EXCERPTED RECORDS.
********

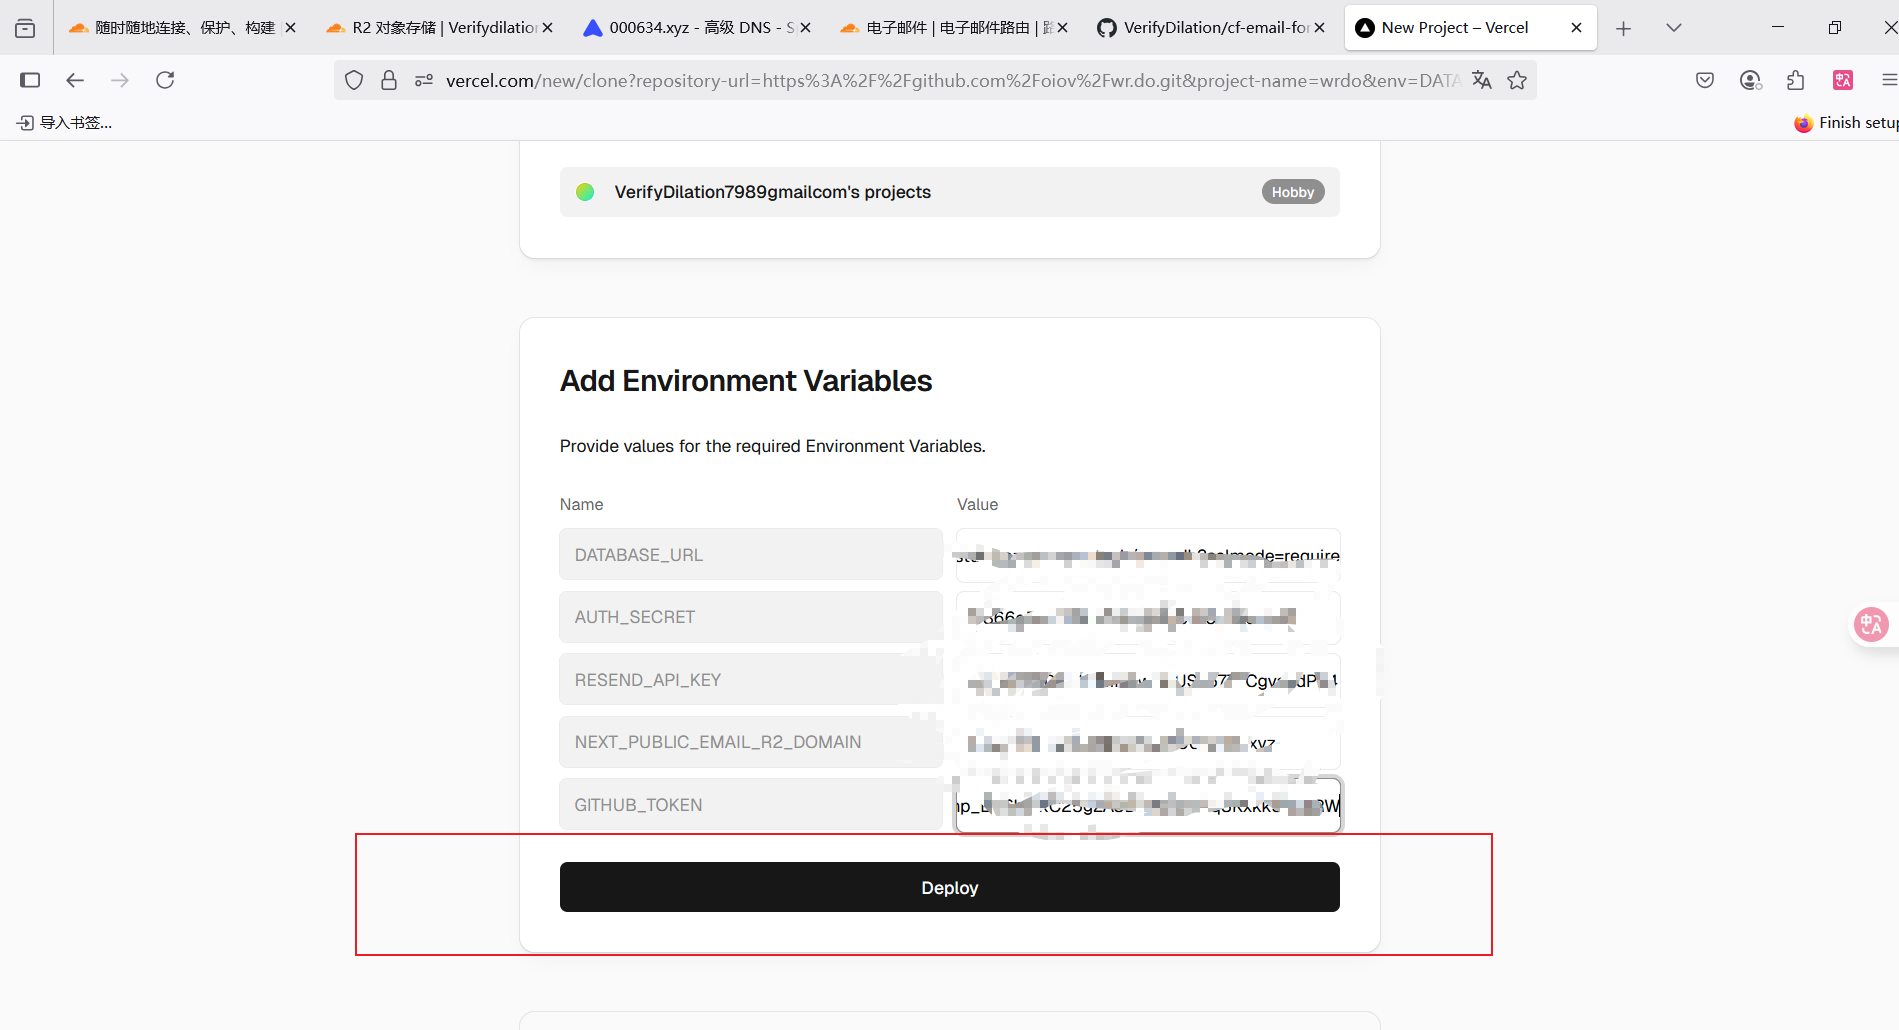Open the translate page icon in address bar
Screen dimensions: 1899x1030
tap(1482, 80)
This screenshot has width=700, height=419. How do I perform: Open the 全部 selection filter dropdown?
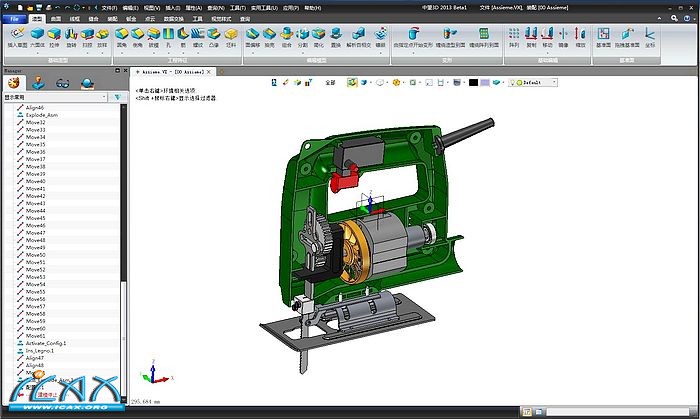click(332, 83)
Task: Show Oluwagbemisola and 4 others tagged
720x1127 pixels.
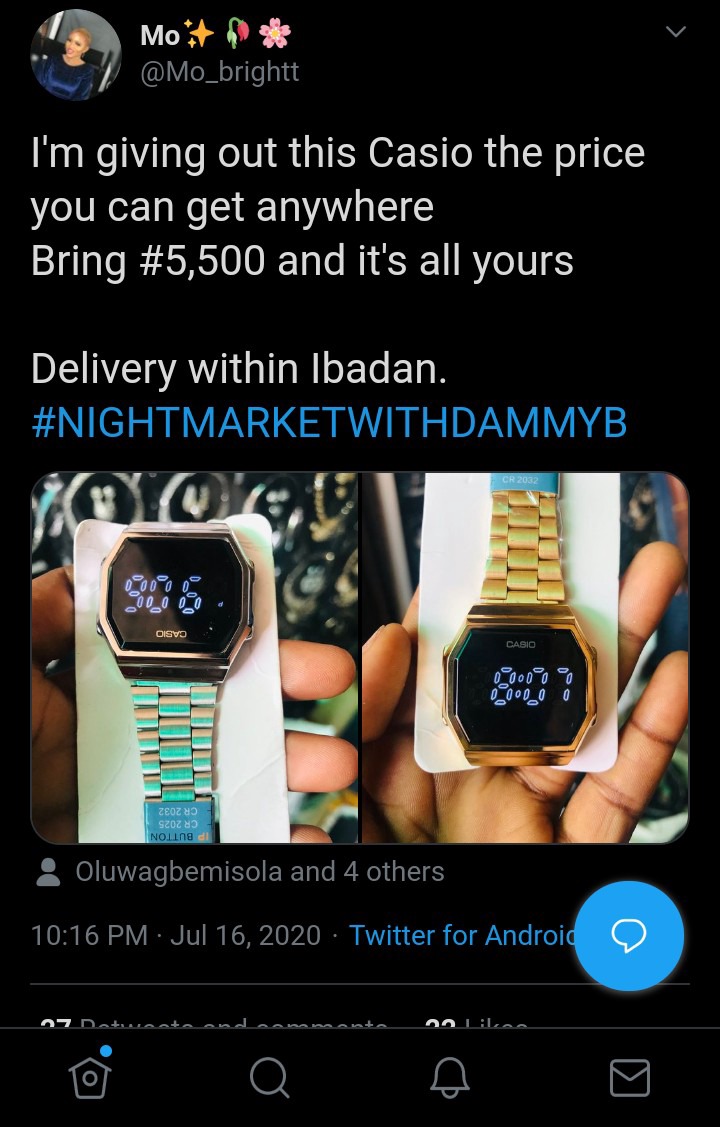Action: (259, 872)
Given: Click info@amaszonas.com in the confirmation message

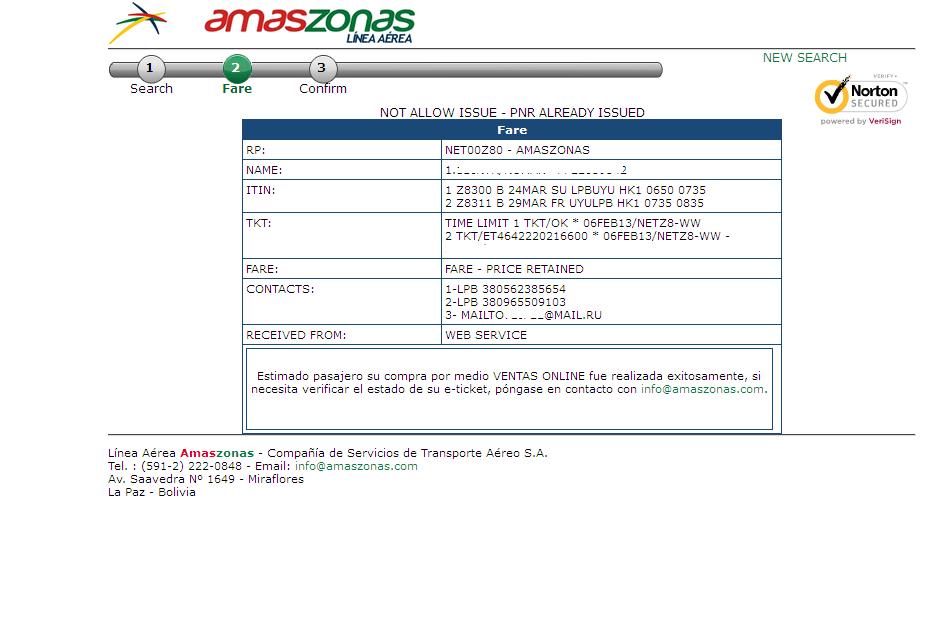Looking at the screenshot, I should (703, 390).
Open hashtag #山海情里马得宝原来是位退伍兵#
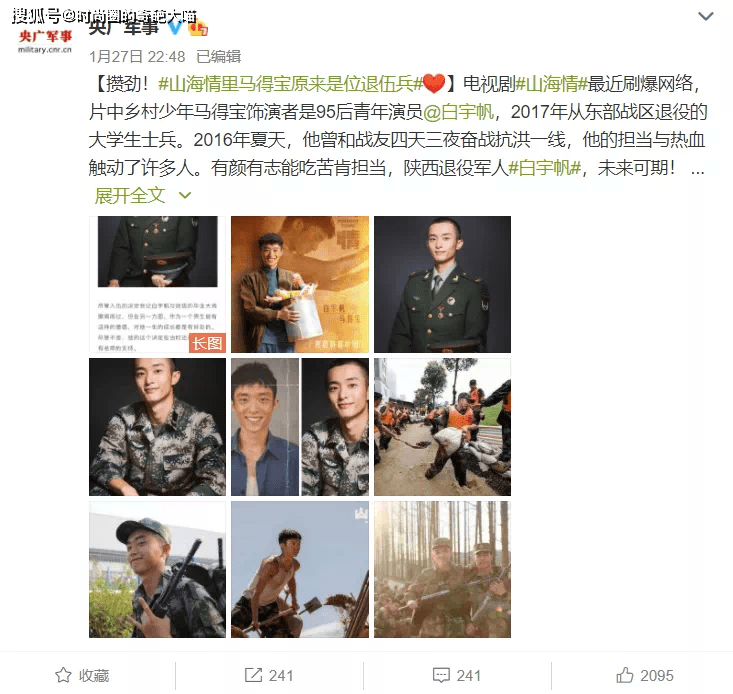The width and height of the screenshot is (733, 694). pyautogui.click(x=290, y=84)
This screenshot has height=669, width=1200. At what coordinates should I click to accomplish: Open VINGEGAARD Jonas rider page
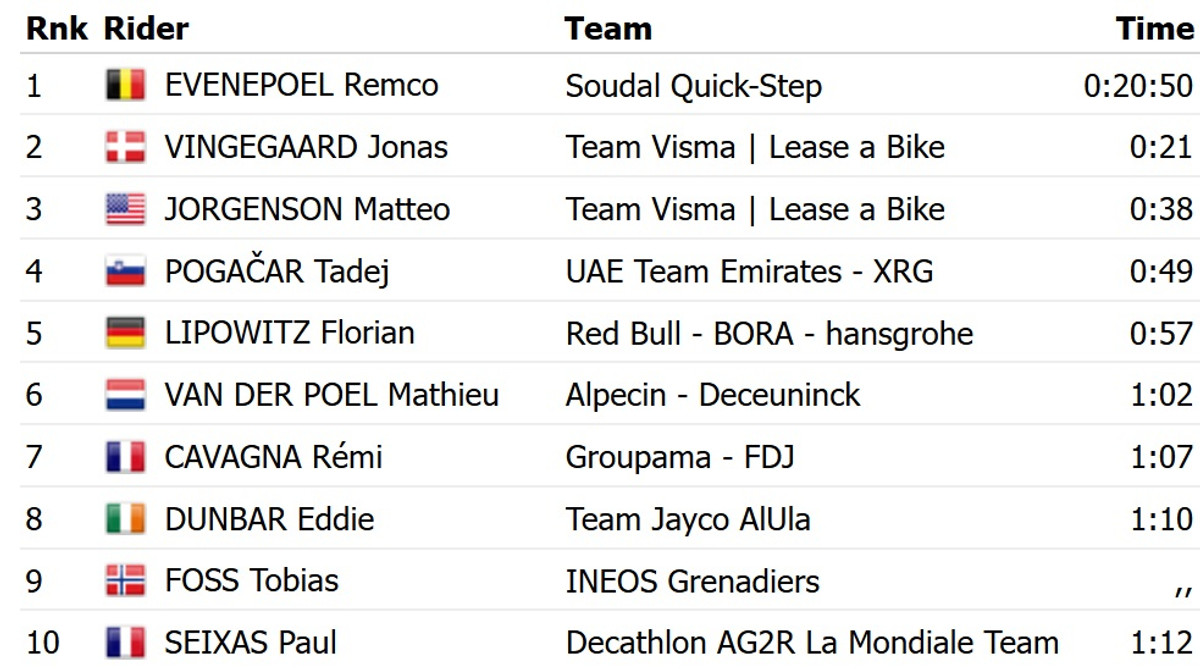[306, 147]
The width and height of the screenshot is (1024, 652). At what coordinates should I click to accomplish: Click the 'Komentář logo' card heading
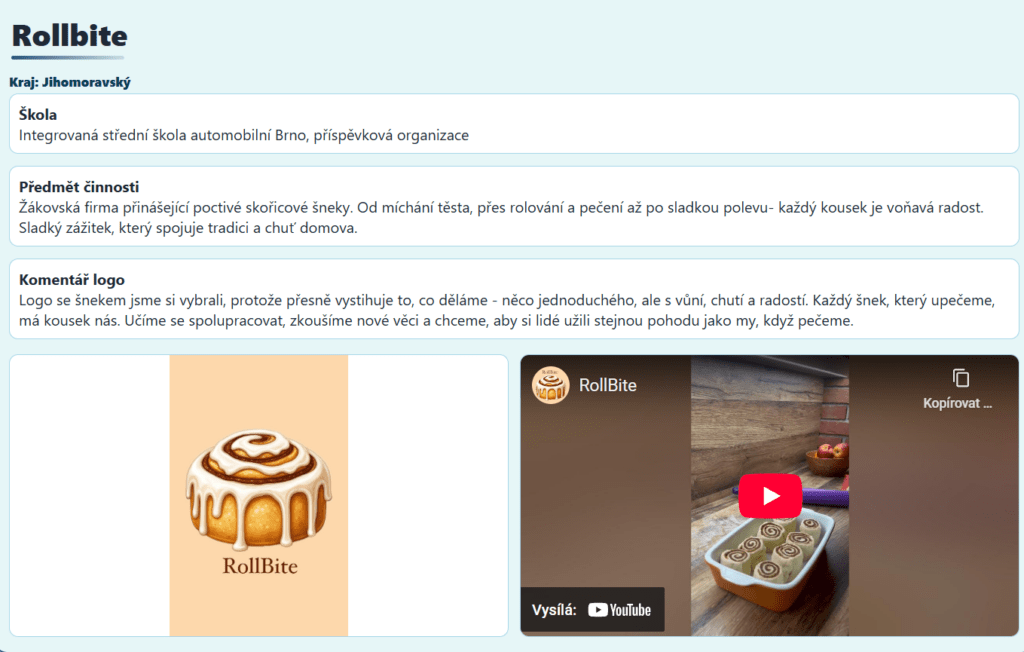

********

AIM. Copy out each line above that contains the word "coordinates". Case counts.

FINAL RESULT.
This screenshot has height=669, width=1200. At what coordinates should I click to accomplish: Open VINGEGAARD Jonas rider page
The width and height of the screenshot is (1024, 652). At what coordinates should I click to accomplish: Click the 'Komentář logo' card heading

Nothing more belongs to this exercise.